Martin Karne on 31/7/2009 at 01:22
What I loved of servicing Grundig for a living, it was the sound, even a small cheap radio sounded great, good bass good treble, most of the German equipment I have seen it was great.
AR Master on 31/7/2009 at 01:39
plus i pop like a million boners for west german design. I'm totally into deco to jet age shit here in the west; we used to absolutely destroy anyone in that department (industrial design) but 50s w.german sets are so unique and simply beautiful i just can't get enough of them
WOOAAH i just looked down and gave myself a black eye
Renzatic on 31/7/2009 at 17:58
I just went through a life altering experience today. A life altering experience I have to share with all of you here.
So there I was, waiting in line to buy some gas and candy bar, all minding my own bidness like a good Favorite Market shopper should. Things were good. Things were normal. At least they would be if it weren't for this one weedy looking guy in front of me who kept throwing furtive glances my way. It was like he wanted to ask me a question, but was afraid I was gonna jump up and kick his ass for no apparent reason. I didn't want to kick anyones ass. I just wanted my gas and candy bar.
After a couple minutes of this, the guy finally works up the courage to turn around and starts scooting towards me...slowly. He's still throwing those glances around, but now they're at everyone else as he moves himself my way. I'm getting a little worried by this point, trying to remember if I gave anyone with molester mustache a reason to hate me in the last couple of years. I probably had. Best to go on guard.
Finally, he leans up to me, all secretive-like, and whispers in my ear. My skin...oh, it's crawling by this point.
"Hay dooood", he says. Guy has the voice of a methed up chipmunk.
"....yeah?"
"....I godda questin. Now don't get mad, okay?"

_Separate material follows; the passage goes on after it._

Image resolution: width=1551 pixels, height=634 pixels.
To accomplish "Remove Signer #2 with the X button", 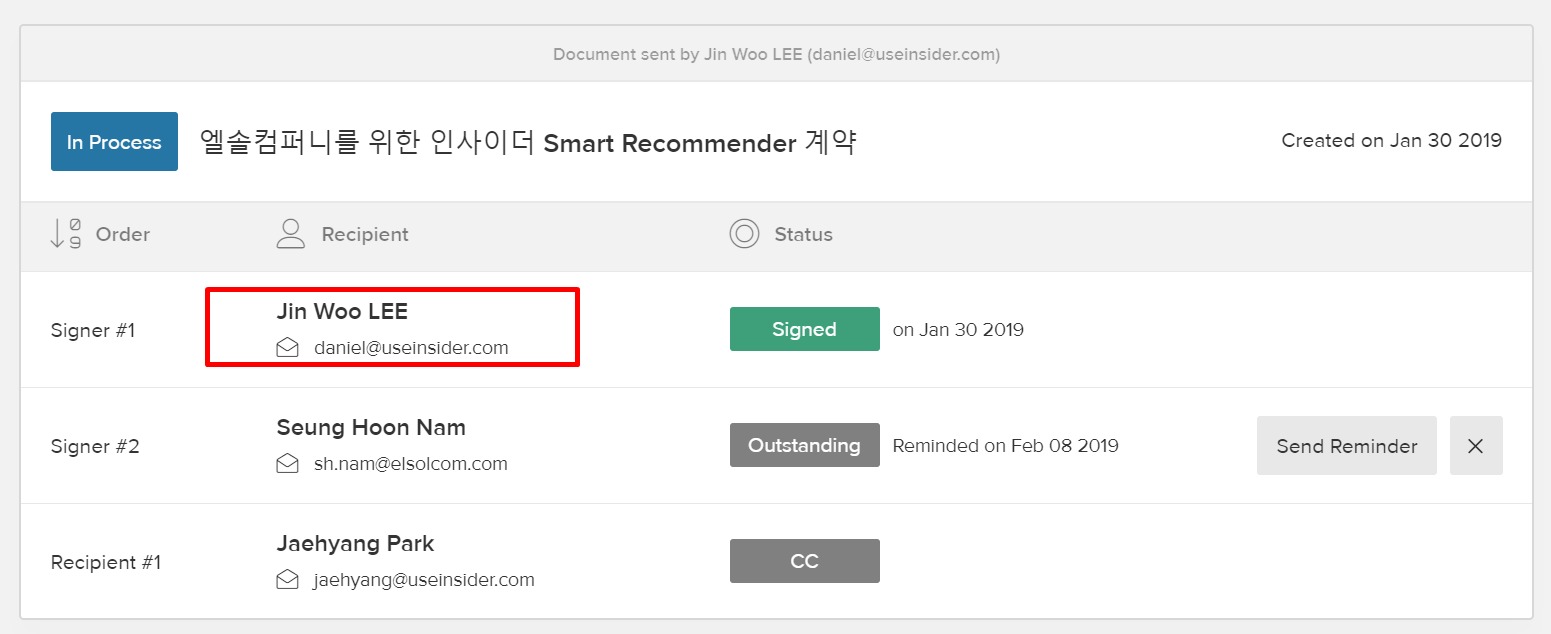I will pyautogui.click(x=1475, y=446).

"....you're about halfway there already. What do you want?"
"....uh....yeah....uh....you got any footballs?"
I raise my voice so everyone around me can hear
"footballs....the fuck you say? What the hell? Do I know you? Why are you coming up to ME and asking for fucking footballs. Are you an idiot?"
"....no doood. You looked like you partied slick and smooth. I just wanted some..."
"...what?...No. No. Go."
The guy shuffles off with a look on his face somewhat similar to a 4 year old who just had his favorite teddy bear ripped apart by his favorite dog. I almost felt bad about it in a way.
So...yup...this has been my Friday so far. Now I'm all self conscious, wondering if I look like a drug dealer. I knew I should've shaved today. :(
This is almost as bad as that time I got all those gas huffers mad at me in high school. But that's another story.
Sulphur on 31/7/2009 at 18:49
Quote Posted by Renzatic
...a 4 year old who just had his favorite teddy bear ripped apart by his favorite dog.
Well, thank YOU for dredging that bit of my life up from goddamn nowhere, I hope you get mistaken for a whippet junkie next time :mad:
Sulphur on 31/7/2009 at 18:51
Currently: getting mad at insensitive bearded people
june gloom on 31/7/2009 at 20:53
laughing at this thread
Renzatic on 31/7/2009 at 23:45
Quote Posted by Sulphur
Well, thank YOU for dredging that bit of my life up from goddamn nowhere...
You too, huh? I still miss Patchwork Bear. :(
thefonz on 1/8/2009 at 07:52
Cancelling my trip to Barcelona in Sept.
Snake on 1/8/2009 at 12:49
Is the weather good in Recessionia though??